Home

Awesome

atJIT: A just-in-time autotuning compiler for C++

pipeline status

About

atJIT is an early-phase experiment in online autotuning.

The code was originally based on the Easy::jit project.

Prerequisites

Before you can build atJIT, ensure that your system has these essentials:

Then, do the following:

Step 1

Install a compatible version of Clang and LLVM version 8 or newer. You have two options for this:

Option 1 — Vanilla

Obtaining Pre-built LLVM

There is currently an issue with the version of Clang 8.x on LLVM's nightly APT repository, and the pre-built version of LLVM 8 on the download page lacks RTTI support. Thus, for Ubuntu you'll want to build LLVM from source as described next.

Building LLVM

We have automated this process with a script, which you can use in the following way:

mkdir llvm
./get-llvm.sh ./llvm

Where the first argument is an empty directory for building LLVM. The location of this LLVM installation will be ./llvm/install

Option 2 — Polly Knobs (depreciated)

In order for the tuner to make use of powerful loop transformations via Polly, you'll need to download and build an out-of-tree version of LLVM + Clang + Polly. Unfortunately, the maintenance of this out-of-tree version has not been kept up. If you would still like to try, you can follow the same instructions as in Option 1, but replace ./get-llvm.sh with ./get-llvm-with-polly.sh.

Step 2

Install Grand Central Dispatch, which on Ubuntu amounts to running:

sudo apt install libdispatch0 libdispatch-dev

Step 3

Obtain and build XGBoost by running the following command:

./xgboost/get.sh

Building atJIT

Once you have met the prerequisites, we can build atJIT. Starting from the root of the project, the general build steps are:

mkdir build install
cd build
cmake -DCMAKE_INSTALL_PREFIX=../install -DPOLLY_KNOBS=<ON/OFF> ..
cmake --build . --target install

By default, POLLY_KNOBS is set to OFF. If you were successful in building LLVM with Polly as described in the Polly Knobs section above, then you will want POLLY_KNOBS set to ON.

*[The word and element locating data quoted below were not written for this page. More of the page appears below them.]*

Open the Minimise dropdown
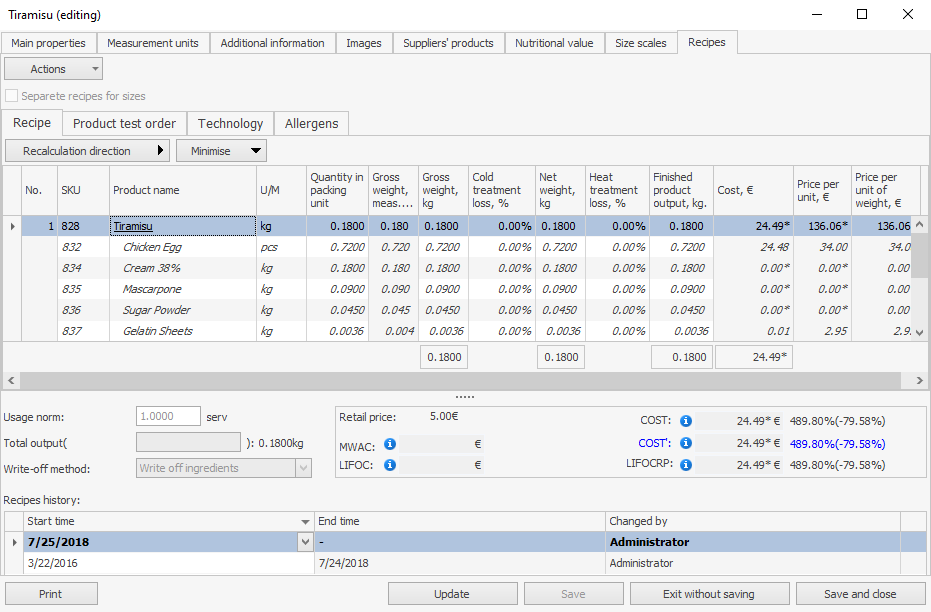This screenshot has width=931, height=612. coord(221,151)
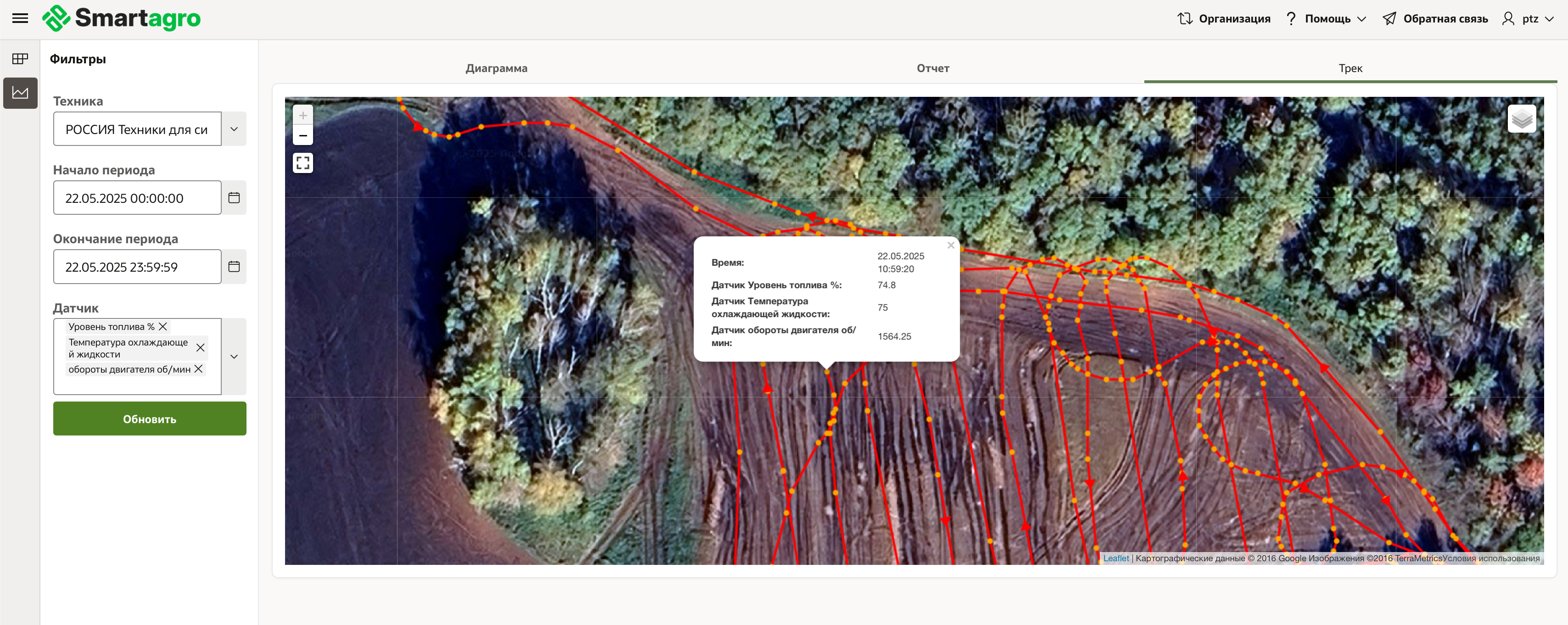Remove coolant temperature sensor tag
This screenshot has width=1568, height=625.
point(200,347)
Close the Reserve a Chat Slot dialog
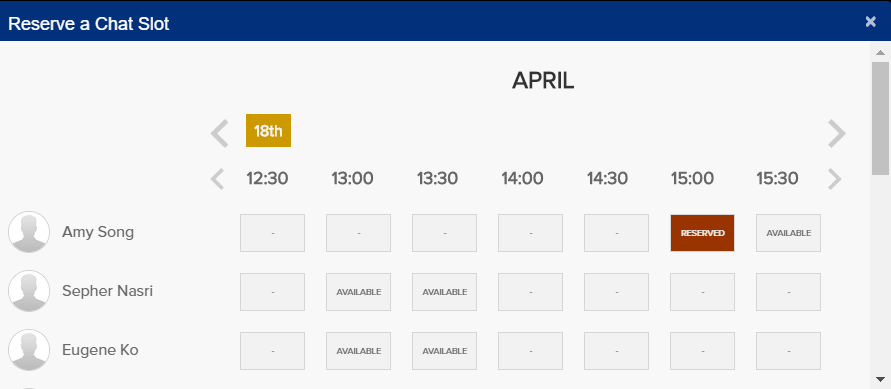The height and width of the screenshot is (389, 891). 871,22
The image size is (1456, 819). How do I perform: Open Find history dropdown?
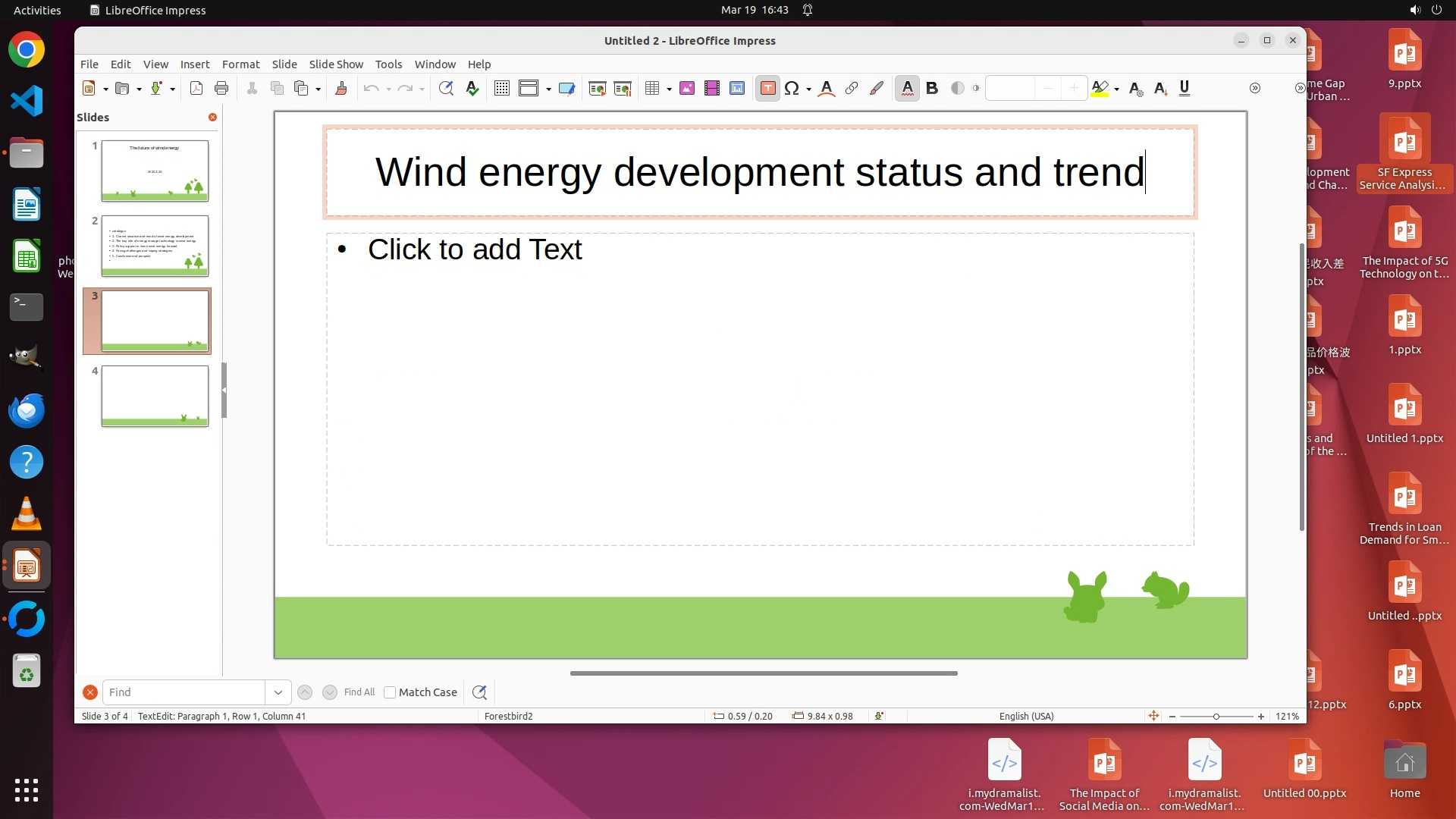pos(278,692)
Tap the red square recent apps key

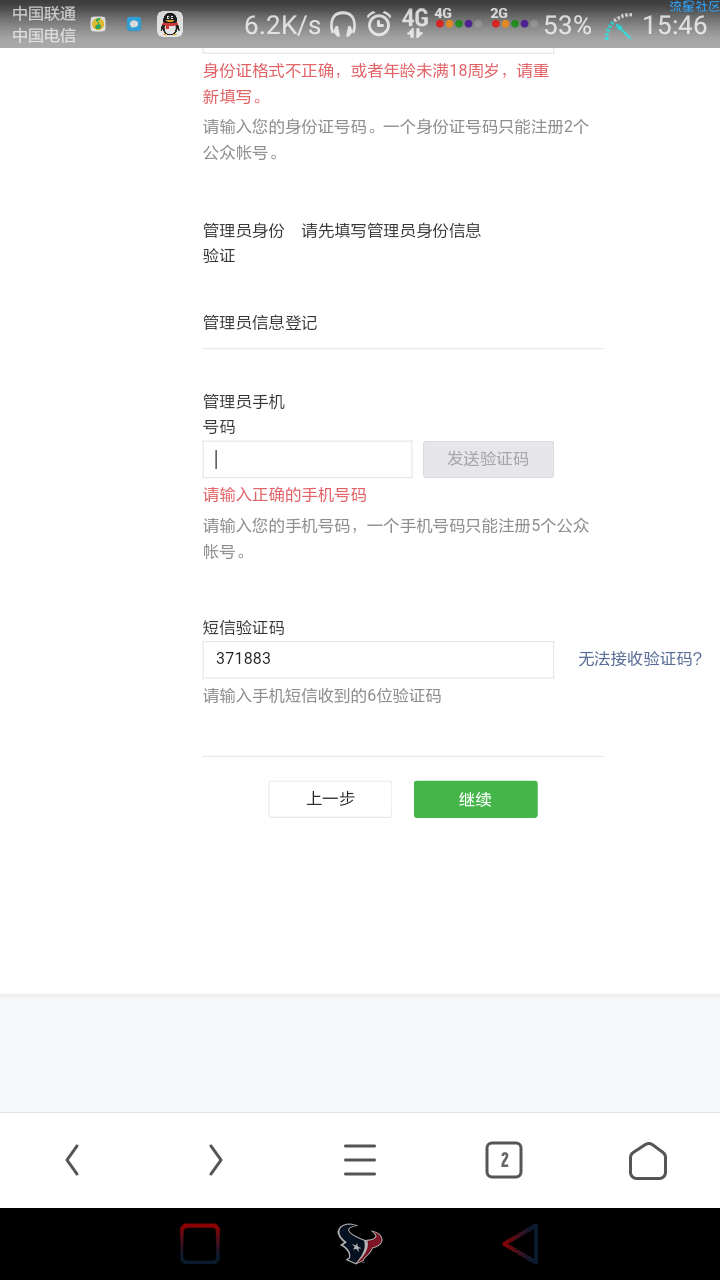[x=200, y=1244]
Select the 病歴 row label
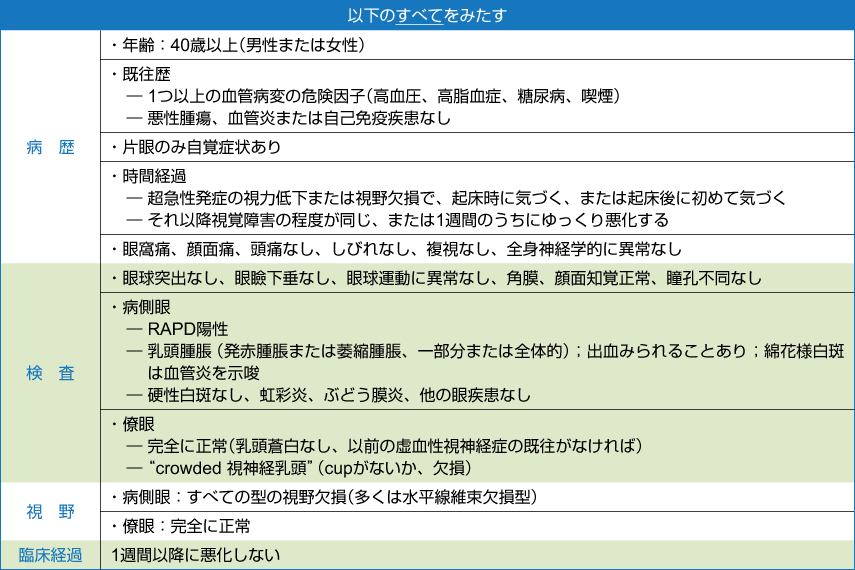This screenshot has height=570, width=855. tap(50, 147)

Once this completes, you can jump to the usage section. For special builds of atJIT, see below.

Build Options

If you are using a custom-built LLVM that is not installed system-wide, you'll need to add -DLLVM_ROOT=<absolute-path-to-LLVM-install> to the first CMake command above.

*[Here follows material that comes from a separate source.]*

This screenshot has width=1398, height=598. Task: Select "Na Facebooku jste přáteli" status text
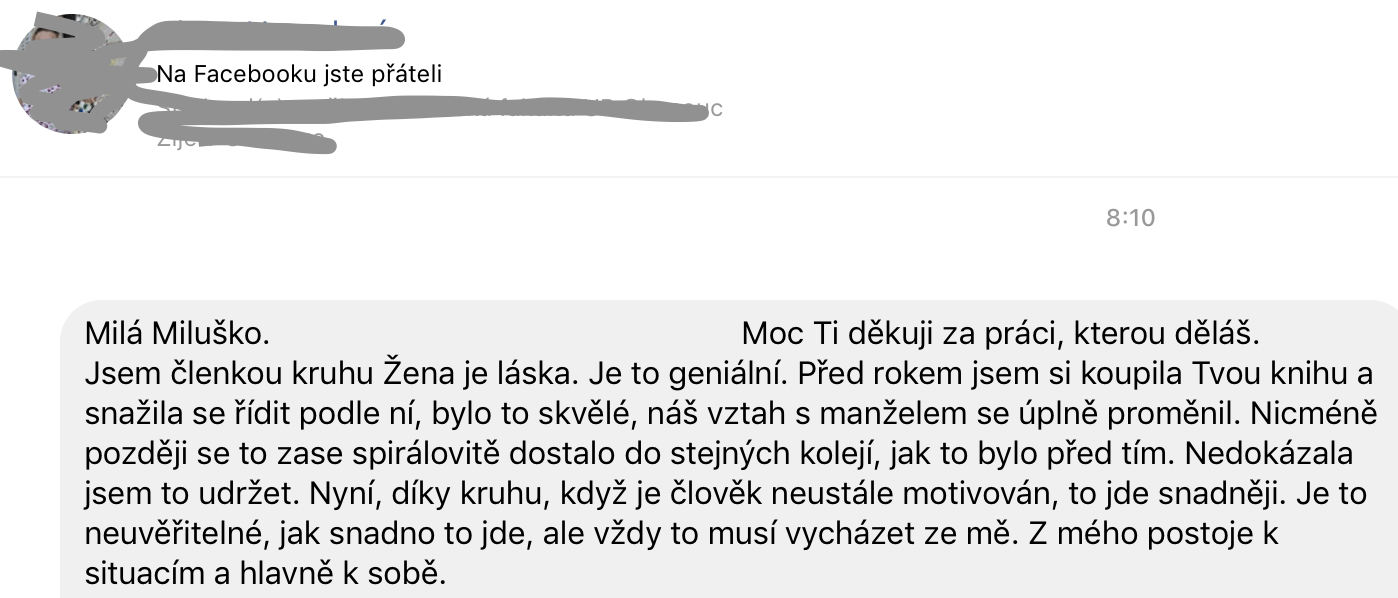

For example you could use this flag:

-DLLVM_ROOT=`pwd`/../llvm/install

To build the examples, install the opencv library, and add the flags -DATJIT_EXAMPLE=1 to the cmake command.

To enable benchmarking, first install the Google Benchmark framework. You can do this by running ../benchmark/setup.sh from the build directory, which will install Google Benchmark under <build dir>/benchmark/install. Then, you would add the following flags to cmake when configuring:

-DBENCHMARK=ON -DBENCHMARK_DIR=`pwd`/benchmark/install

After building, the benchmark executable will output as <build dir>/bin/atjit-benchmark. See here for instructions on using other tools in the Google Benchmark suite to help analyze the results, etc.

Regression Testing

The test suite (check target) can be run after the install target has been built:

cmake --build . --target install
cmake --build . --target check

None of the tests should have an unexpected failure/success.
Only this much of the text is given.